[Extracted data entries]
===
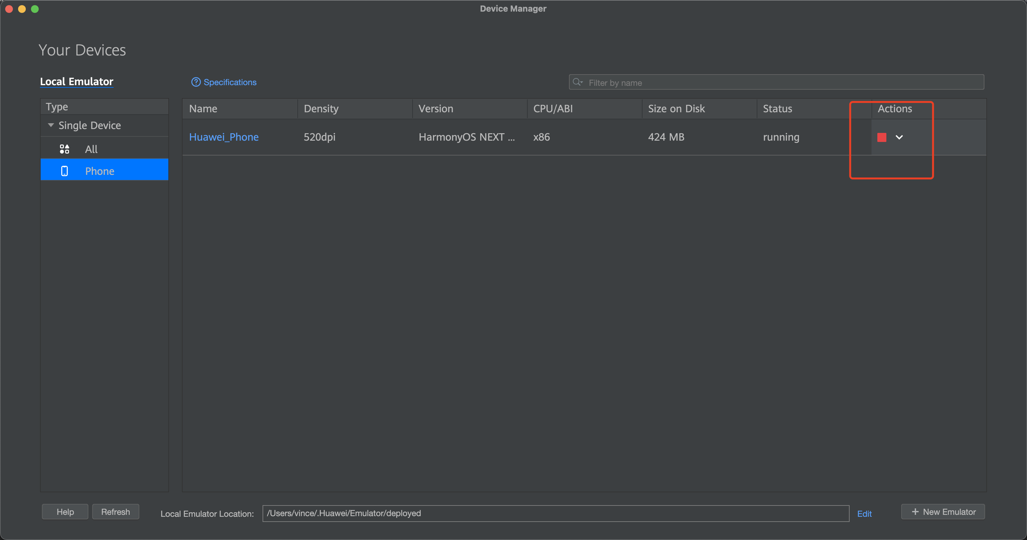Sort by the Name column header

[x=203, y=108]
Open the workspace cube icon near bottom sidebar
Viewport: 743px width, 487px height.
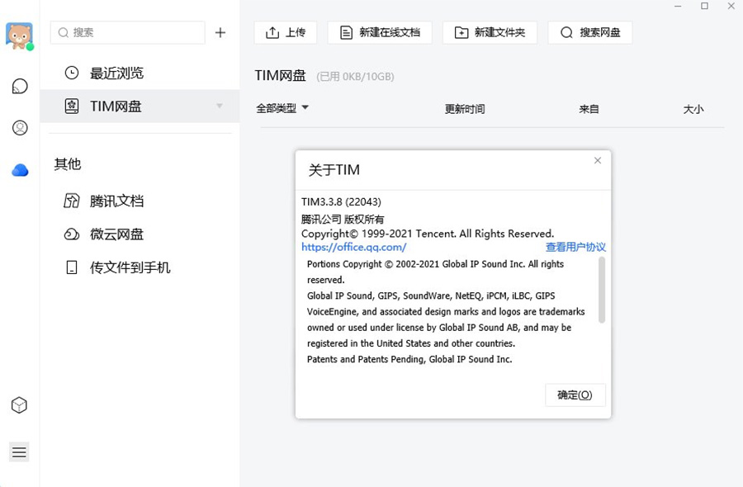pos(19,405)
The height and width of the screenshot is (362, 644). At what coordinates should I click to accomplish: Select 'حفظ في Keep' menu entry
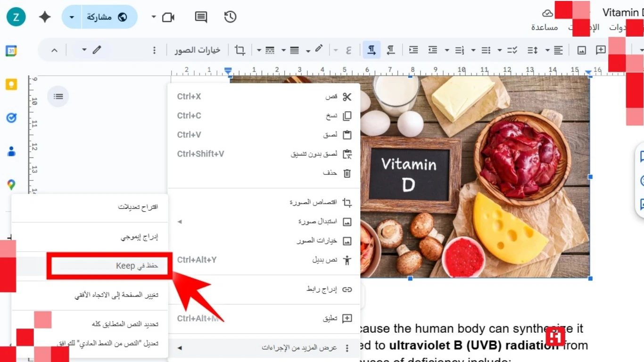point(109,266)
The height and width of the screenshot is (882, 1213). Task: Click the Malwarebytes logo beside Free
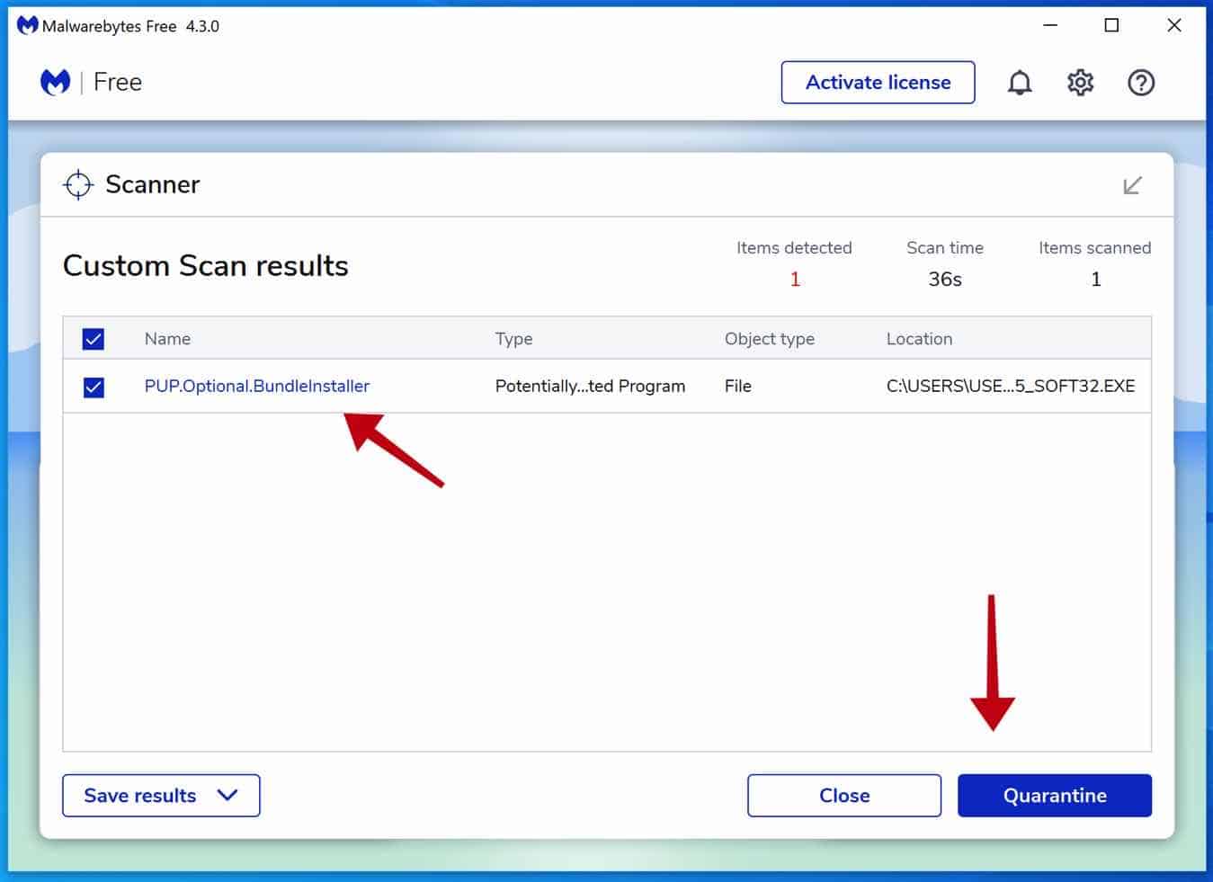pyautogui.click(x=56, y=83)

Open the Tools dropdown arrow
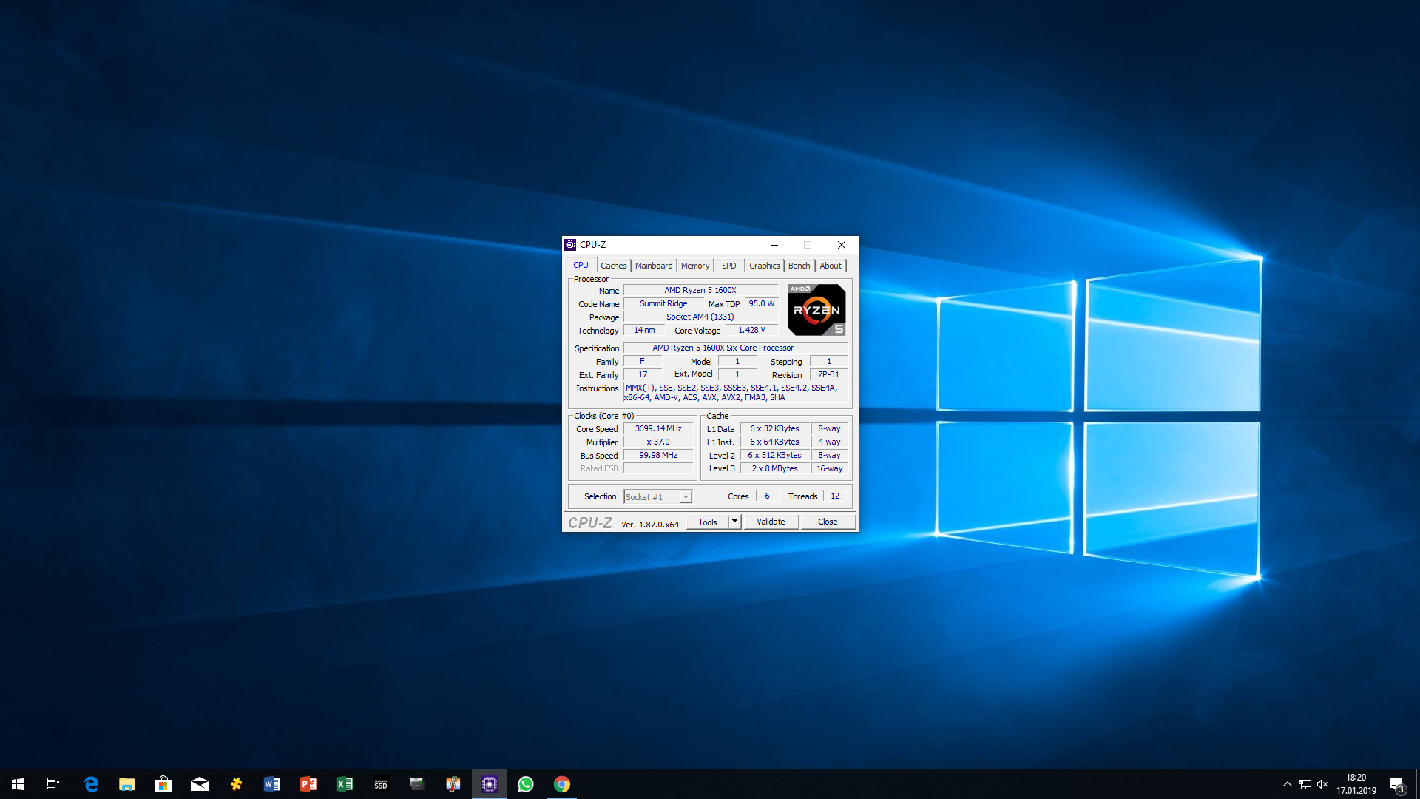[x=734, y=522]
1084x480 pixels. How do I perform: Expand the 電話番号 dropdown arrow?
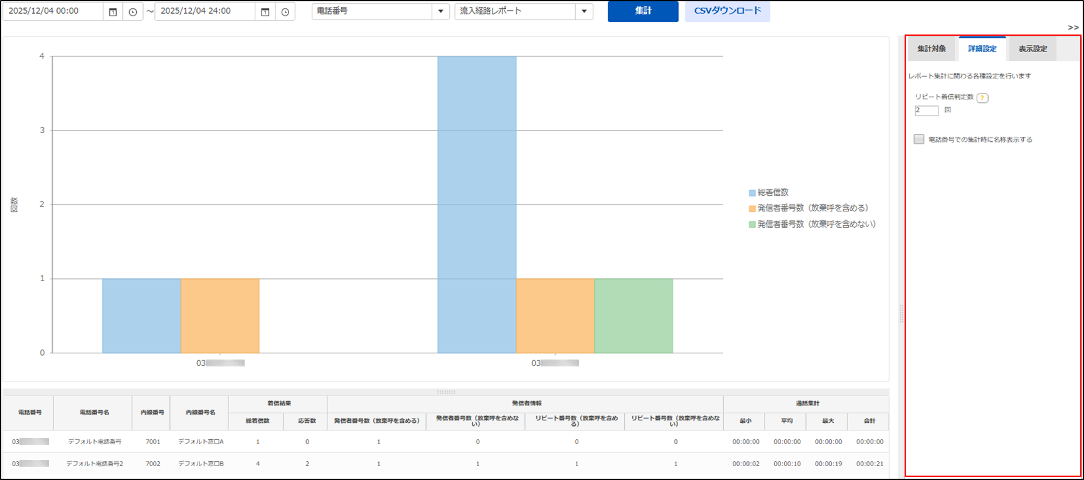point(440,11)
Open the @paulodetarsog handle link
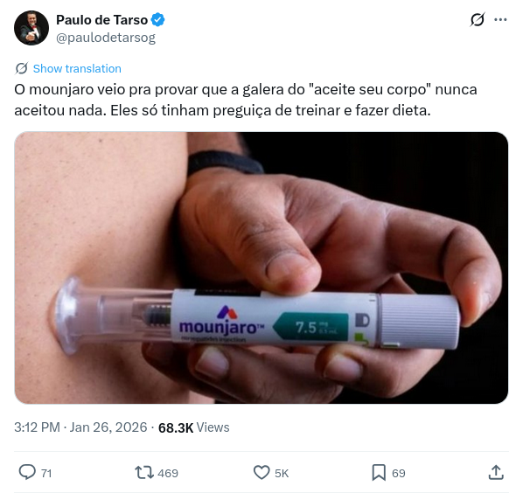The width and height of the screenshot is (523, 493). pyautogui.click(x=106, y=38)
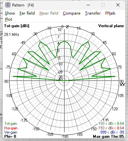Close the Pattern (F4) window
This screenshot has width=128, height=141.
click(x=118, y=5)
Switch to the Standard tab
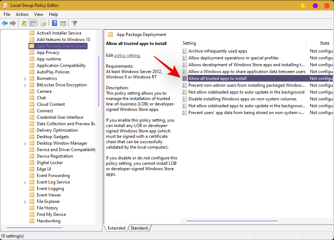The height and width of the screenshot is (240, 334). pyautogui.click(x=139, y=228)
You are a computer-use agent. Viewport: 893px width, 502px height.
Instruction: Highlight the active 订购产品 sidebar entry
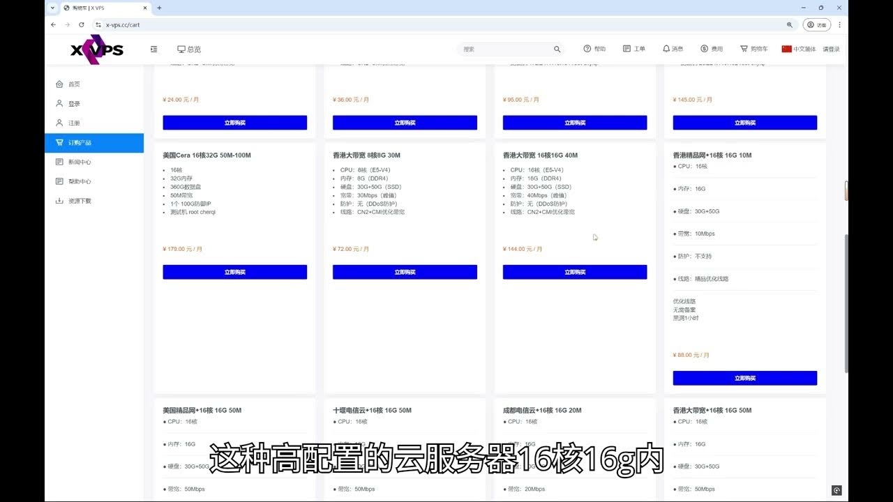point(79,142)
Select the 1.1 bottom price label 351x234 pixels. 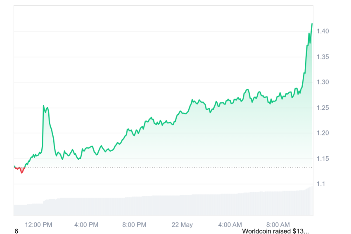pyautogui.click(x=320, y=184)
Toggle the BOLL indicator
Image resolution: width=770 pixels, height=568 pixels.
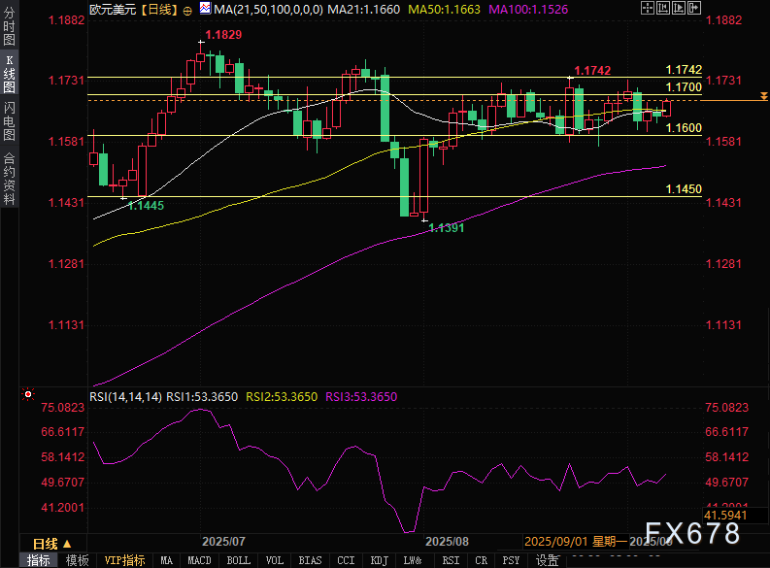238,560
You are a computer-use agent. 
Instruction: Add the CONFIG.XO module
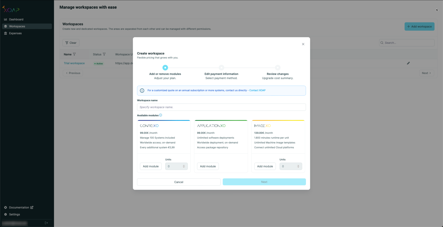[x=151, y=166]
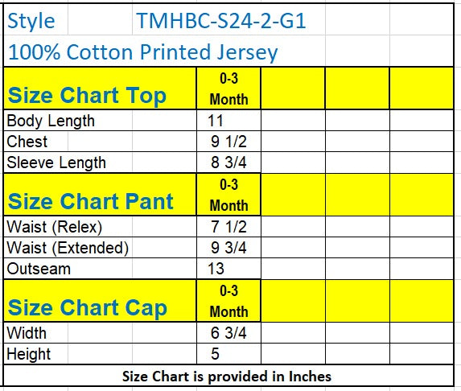Click the style code TMHBC-S24-2-G1
Viewport: 461px width, 391px height.
220,21
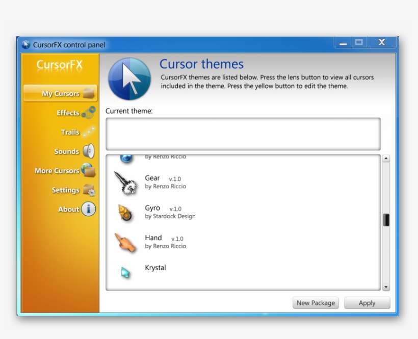Click the More Cursors folder icon

pos(89,170)
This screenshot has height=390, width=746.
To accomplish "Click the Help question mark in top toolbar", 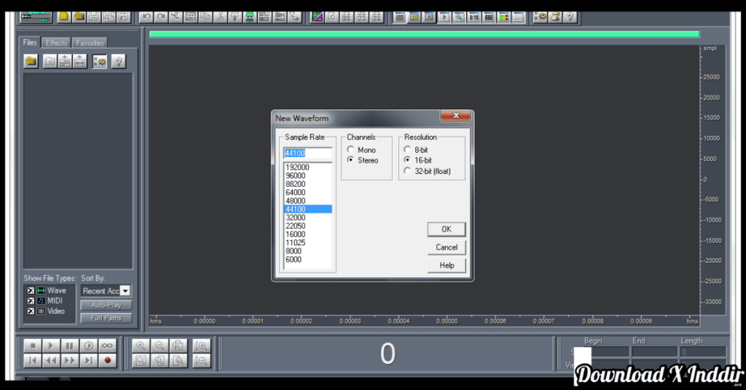I will tap(570, 16).
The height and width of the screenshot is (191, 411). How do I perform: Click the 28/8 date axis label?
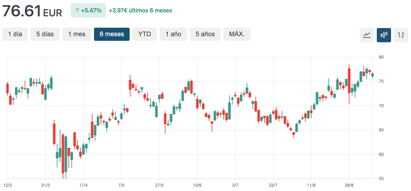tap(349, 185)
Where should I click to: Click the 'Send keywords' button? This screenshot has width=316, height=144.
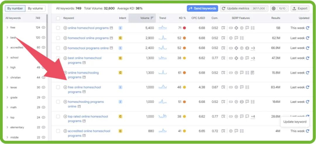click(x=202, y=8)
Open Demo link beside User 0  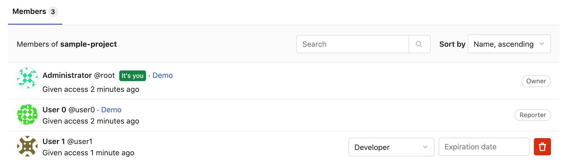coord(111,110)
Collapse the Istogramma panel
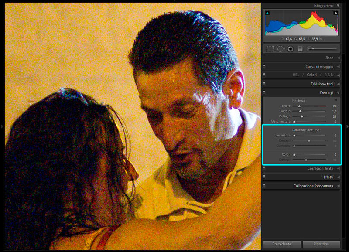Viewport: 349px width, 252px height. (x=338, y=6)
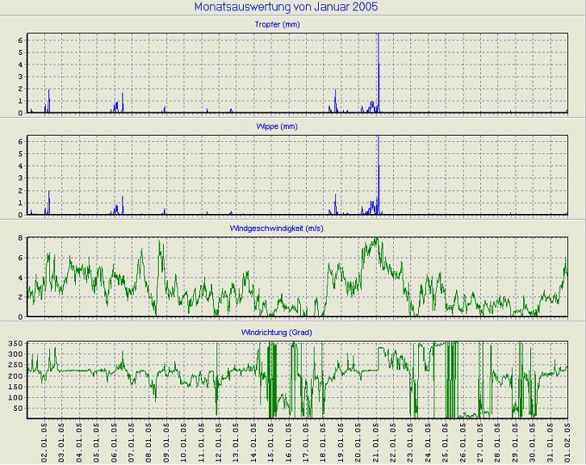Click the "Windgeschwindigkeit (m/s)" chart title

point(277,228)
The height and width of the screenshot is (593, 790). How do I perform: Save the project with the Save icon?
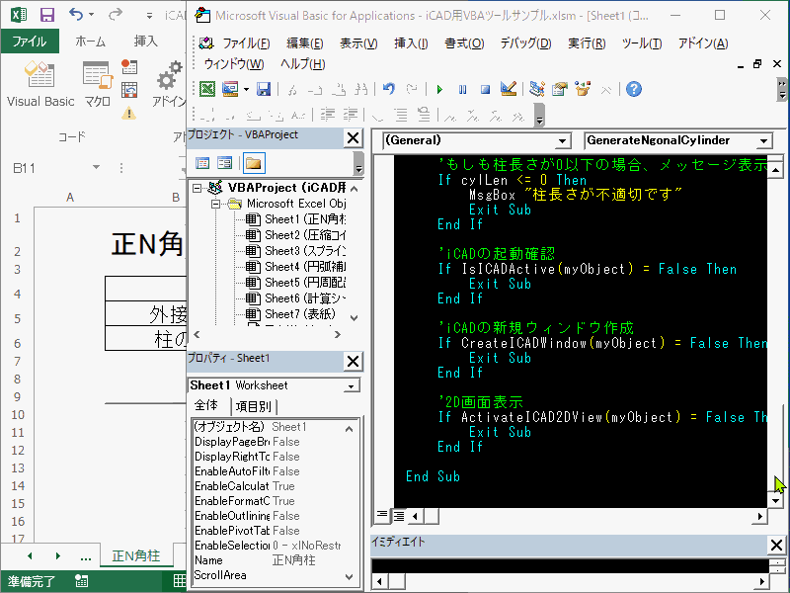(x=263, y=89)
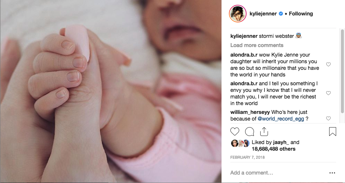The width and height of the screenshot is (345, 183).
Task: View jaayh_ liker profile
Action: (281, 143)
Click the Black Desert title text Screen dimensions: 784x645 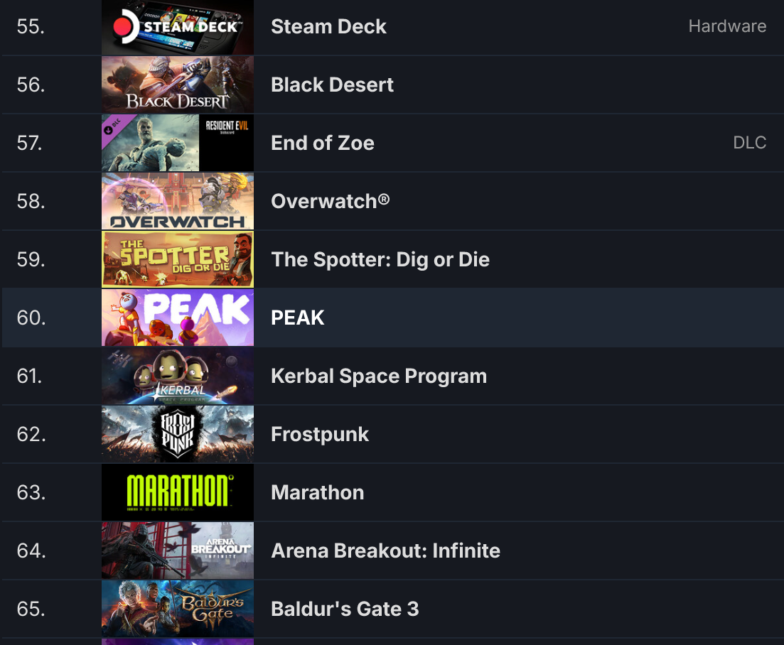[332, 85]
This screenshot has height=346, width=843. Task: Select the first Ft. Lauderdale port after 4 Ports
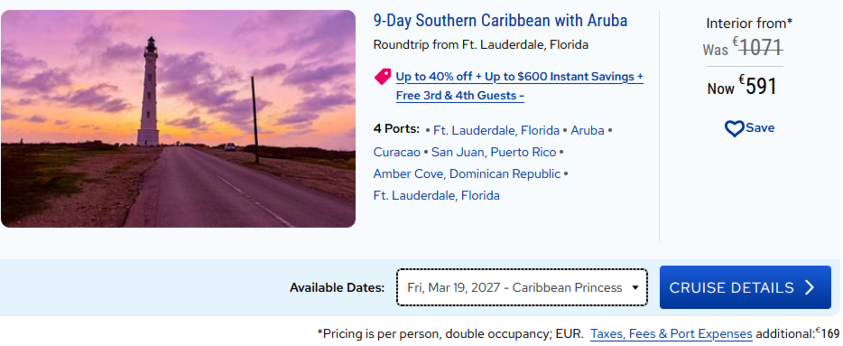[x=496, y=131]
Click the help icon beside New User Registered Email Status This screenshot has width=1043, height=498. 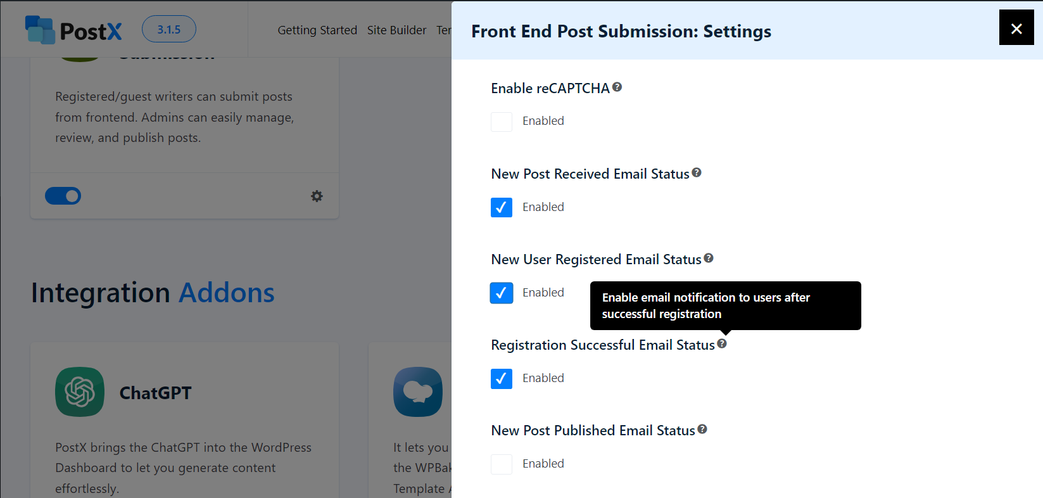[709, 258]
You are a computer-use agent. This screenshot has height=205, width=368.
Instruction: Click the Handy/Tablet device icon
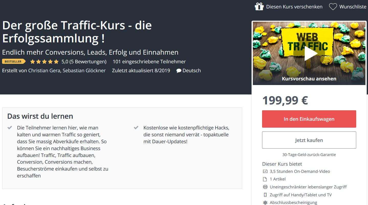[x=265, y=195]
===
**Work to do:** Write out the items from the very beginning up to and including the line with "point(440,11)". Leave the pictures out of your answer.

**Result for this task:**
Sort by the Name column header

[x=203, y=108]
Open the workspace cube icon near bottom sidebar
Viewport: 743px width, 487px height.
pos(19,405)
The height and width of the screenshot is (362, 644). At what coordinates should I click to accomplish: Select 'حفظ في Keep' menu entry
point(109,266)
The height and width of the screenshot is (882, 1213). Task: Click the Malwarebytes logo beside Free
pyautogui.click(x=56, y=83)

Open the Tools dropdown arrow
[x=734, y=522]
1084x480 pixels. How do I perform: Expand the 電話番号 dropdown arrow?
point(440,11)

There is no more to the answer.